**WHAT YOU NEED TO DO:** Can you rewrite the stretch from the start of the entries through the line containing "point(666,34)", swapping "Chrome" for "Firefox" and leaving everything else unchanged?

**DATA ENTRIES:**
******

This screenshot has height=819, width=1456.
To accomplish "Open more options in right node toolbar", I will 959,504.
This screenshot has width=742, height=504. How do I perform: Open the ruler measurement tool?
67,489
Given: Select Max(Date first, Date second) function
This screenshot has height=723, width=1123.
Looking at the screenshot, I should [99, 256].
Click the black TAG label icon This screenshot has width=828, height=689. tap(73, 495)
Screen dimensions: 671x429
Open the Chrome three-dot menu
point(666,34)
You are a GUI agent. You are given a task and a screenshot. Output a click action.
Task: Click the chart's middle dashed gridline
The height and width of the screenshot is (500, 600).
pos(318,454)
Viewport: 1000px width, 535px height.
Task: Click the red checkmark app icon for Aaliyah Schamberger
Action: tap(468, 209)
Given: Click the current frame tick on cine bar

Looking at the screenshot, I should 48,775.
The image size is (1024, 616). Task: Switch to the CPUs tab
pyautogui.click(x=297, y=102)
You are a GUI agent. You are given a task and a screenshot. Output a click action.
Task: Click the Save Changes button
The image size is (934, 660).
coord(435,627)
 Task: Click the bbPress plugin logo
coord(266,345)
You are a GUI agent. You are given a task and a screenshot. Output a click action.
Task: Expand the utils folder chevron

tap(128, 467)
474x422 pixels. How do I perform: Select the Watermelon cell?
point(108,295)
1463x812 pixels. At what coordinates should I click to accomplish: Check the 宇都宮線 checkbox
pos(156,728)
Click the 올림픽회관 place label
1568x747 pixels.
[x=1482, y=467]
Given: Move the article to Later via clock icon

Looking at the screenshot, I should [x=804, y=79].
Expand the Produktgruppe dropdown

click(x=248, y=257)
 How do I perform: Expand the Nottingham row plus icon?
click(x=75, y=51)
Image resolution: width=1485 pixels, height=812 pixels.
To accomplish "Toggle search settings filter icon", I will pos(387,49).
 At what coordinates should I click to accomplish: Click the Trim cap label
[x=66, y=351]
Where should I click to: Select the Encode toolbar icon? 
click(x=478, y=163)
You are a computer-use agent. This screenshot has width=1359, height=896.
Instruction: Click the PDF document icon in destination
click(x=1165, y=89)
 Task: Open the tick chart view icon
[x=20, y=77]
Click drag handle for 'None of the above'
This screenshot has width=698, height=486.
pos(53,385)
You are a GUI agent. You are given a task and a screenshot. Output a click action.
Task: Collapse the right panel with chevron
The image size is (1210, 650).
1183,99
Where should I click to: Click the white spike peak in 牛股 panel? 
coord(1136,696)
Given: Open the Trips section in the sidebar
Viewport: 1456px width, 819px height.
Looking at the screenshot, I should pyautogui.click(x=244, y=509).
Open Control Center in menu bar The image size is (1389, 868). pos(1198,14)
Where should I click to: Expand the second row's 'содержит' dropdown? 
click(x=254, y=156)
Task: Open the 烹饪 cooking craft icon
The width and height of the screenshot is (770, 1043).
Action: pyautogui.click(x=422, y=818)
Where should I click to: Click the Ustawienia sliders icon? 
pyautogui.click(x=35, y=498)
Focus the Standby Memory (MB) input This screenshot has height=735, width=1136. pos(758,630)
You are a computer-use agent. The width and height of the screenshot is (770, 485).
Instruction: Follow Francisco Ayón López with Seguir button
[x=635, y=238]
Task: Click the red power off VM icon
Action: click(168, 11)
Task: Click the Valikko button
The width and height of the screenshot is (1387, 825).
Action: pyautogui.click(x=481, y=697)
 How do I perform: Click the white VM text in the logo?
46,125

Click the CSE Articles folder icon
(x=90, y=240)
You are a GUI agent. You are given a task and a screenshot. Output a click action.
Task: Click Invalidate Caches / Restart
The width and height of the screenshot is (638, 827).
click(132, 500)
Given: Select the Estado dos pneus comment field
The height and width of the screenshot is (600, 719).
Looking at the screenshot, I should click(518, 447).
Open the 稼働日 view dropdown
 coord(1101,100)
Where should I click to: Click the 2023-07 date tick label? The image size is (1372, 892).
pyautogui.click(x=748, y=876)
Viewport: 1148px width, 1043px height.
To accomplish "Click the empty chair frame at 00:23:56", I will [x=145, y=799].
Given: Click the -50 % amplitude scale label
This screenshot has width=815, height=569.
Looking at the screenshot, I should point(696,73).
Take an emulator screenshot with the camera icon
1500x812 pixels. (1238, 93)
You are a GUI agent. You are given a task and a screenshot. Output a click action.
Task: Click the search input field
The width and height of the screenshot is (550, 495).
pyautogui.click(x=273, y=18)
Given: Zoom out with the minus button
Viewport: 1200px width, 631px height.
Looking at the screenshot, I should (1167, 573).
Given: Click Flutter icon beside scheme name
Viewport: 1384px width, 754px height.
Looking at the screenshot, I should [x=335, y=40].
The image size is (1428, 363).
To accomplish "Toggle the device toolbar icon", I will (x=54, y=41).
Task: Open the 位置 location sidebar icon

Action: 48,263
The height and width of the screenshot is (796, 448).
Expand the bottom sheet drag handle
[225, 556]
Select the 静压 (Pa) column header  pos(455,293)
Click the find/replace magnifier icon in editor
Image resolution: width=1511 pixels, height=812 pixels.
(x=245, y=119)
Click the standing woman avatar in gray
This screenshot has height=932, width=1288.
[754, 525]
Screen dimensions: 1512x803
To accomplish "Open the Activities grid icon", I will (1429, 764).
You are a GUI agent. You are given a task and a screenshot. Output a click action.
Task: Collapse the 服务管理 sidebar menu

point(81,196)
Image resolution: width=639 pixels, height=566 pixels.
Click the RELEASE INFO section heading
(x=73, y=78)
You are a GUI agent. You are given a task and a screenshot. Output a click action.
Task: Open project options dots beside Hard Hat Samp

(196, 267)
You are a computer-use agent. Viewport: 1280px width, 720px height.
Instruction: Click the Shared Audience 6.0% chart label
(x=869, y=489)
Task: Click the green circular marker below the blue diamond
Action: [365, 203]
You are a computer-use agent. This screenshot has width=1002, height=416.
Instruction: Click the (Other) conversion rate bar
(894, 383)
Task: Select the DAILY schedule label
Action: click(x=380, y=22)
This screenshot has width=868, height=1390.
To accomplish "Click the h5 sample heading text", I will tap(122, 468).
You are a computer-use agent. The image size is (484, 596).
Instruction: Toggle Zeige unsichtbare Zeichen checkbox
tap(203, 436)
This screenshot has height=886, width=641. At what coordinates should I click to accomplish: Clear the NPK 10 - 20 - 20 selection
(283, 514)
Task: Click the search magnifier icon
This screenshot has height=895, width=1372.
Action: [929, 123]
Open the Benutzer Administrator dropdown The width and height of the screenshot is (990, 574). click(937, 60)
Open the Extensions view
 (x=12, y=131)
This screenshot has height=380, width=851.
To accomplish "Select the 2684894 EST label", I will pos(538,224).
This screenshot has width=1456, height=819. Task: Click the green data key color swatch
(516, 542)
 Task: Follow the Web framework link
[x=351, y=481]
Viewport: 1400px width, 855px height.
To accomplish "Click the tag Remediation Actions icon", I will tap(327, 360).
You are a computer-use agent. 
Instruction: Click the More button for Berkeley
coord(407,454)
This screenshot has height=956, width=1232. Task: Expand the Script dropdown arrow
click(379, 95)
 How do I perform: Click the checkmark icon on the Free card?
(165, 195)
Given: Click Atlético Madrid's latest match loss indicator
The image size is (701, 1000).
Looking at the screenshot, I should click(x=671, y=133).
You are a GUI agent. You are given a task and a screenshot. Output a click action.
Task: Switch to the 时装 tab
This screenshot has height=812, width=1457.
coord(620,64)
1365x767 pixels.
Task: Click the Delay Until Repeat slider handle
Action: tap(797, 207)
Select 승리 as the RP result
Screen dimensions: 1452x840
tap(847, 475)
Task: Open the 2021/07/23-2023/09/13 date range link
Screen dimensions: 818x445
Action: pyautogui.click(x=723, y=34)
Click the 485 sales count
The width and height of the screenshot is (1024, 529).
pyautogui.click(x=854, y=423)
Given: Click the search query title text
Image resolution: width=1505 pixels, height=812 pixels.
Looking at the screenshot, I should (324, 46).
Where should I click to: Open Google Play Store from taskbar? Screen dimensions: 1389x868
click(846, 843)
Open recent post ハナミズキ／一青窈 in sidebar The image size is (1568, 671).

******

**FINAL RESULT:**
This screenshot has height=819, width=1456.
To accomplish "Open more options in right node toolbar", I will 959,504.
This screenshot has width=742, height=504. How do I perform: Open the ruler measurement tool?
67,489
Given: Select Max(Date first, Date second) function
This screenshot has height=723, width=1123.
Looking at the screenshot, I should [99, 256].
Click the black TAG label icon This screenshot has width=828, height=689. tap(73, 495)
Screen dimensions: 671x429
Open the Firefox three-dot menu
point(666,34)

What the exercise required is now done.